I should probably have called this ‘We need to talk about something’, such is the achingly slow nature of music news. For reals. What is ‘news’ if not literally new knowledge, and yet look at music journalism; all you’ll find is ‘this new band is making an album/video’ or ‘top 100…’ lists. That’s all. It’s quite sad really. I made the mistake of reading a bit of Q magazine the other day and my heart sank; why exactly do I need to know which album changed Luke from the Kooks‘ life? For that matter why do I need to know anybody’s? If an album moves me so much that my world view changes then either everyone would know (as I’d scream it from the rafters like a diseased prophet) or I’d keep it personal. We’ve really gone lost this concept of ‘the personal’, haven’t we. Shame. Still, regardless of that not, everybody has a Damascene moment and Q is making us out to be fools should we think differently. As much as artists bluster to the contrary; the music press (and by extension the public at large) dislike people who think differently. They don’t like the boat being rocked (unless it is uniquely marketable) and get very angry if you try. So we sit and lap up the empty words they tell us and follow the trends they set and get interested in things that don’t really matter because they have the monopoly and they have power. Lots of power and nothing to say. How deathly dull. Of course the flip side of that is that there are people like me with no power and everything to say so lets all run with this freedom and rock this boat like there’s no tomorrow!
mmm, nothing like a bit of 'counter-culture' in the morning
I don’t like Glastonbury. I don’t mean the place (which being in the West Country is likely gorgeous) or (surprisingly) the festival itself which is sound. I just don’t like the collective dream of what Glastonbury has become. Every year around this time the press begin working us up into a lather about who will be headlining the main stage and every year it is same. It’s never news. Just variations on ‘[insert name] headlining! [insert social group] disagree!’. Case in point; Kanye on the Saturday and the minor backlash that followed.
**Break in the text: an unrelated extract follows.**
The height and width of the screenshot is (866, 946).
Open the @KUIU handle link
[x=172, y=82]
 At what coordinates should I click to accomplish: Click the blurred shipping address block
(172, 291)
I really can’t believe we’re going through this again after Jay Z in 2008. Actually, I can; because we are kept fickle by journalism and our embers of unease are often fanned into these collective flames of stupidity. It sells more papers. Kanye headlining will be really cool and proof that the festival itself is not to blame (and, if anything, commended). Yet still we dream that Glastonbury is this pocket of utopian joy left over from the 60s where we can pretend we’re free spirits and not machines and be all peaceful and love each other. A dream thrust at us from all angles. The BBC push the rustic love-in by reporting from bivouacs and having delightful acoustic sessions by forgettable artists as the sun sets. The magazines slipping into primary colours and counting down as if the festival is all there is of life. Even your friends will be going and peer pressure tells you that forking over hundreds of pounds for a secret lineup will be some kind of transcendent experience. I find so, so tiring.
and not in a good way
The thing is that it shouldn’t be like this; Glastonbury could be perfection if we didn’t hype it into some mythical-Arthurian-druidic-commune and saw it as it really is; a very successful modern music festival with crafts on the side. We should go because we like festivals as a whole and not one in particular. Or even better; don’t feel like we have to go at all. Or even EVEN better; try not to fall into the same trap as I did and refuse to have an opinion on it. Because it doesn’t matter. None of it matters and to give it special significance over everything else is going to blind you to the sheer variety of options out there. I don’t care about Kanye because I have no reason to. It’s just a festival, it’s not life. That said, were they to get Bowie; well that’d be a whole different kettle of fish.